DATA SUPPLIED.
================

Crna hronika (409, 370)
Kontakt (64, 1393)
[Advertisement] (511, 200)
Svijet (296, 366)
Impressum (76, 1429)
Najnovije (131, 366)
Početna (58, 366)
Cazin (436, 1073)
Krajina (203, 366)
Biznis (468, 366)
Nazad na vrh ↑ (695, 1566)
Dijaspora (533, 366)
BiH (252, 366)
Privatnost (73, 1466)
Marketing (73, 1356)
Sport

================

WHAT IS EXPECTED.
Copy out every record exactly; leave nothing out.

COMPLETED TASK.
Crna hronika (409, 370)
Kontakt (64, 1393)
[Advertisement] (511, 200)
Svijet (296, 366)
Impressum (76, 1429)
Najnovije (131, 366)
Početna (58, 366)
Cazin (436, 1073)
Krajina (203, 366)
Biznis (468, 366)
Nazad na vrh ↑ (695, 1566)
Dijaspora (533, 366)
BiH (252, 366)
Privatnost (73, 1466)
Marketing (73, 1356)
Sport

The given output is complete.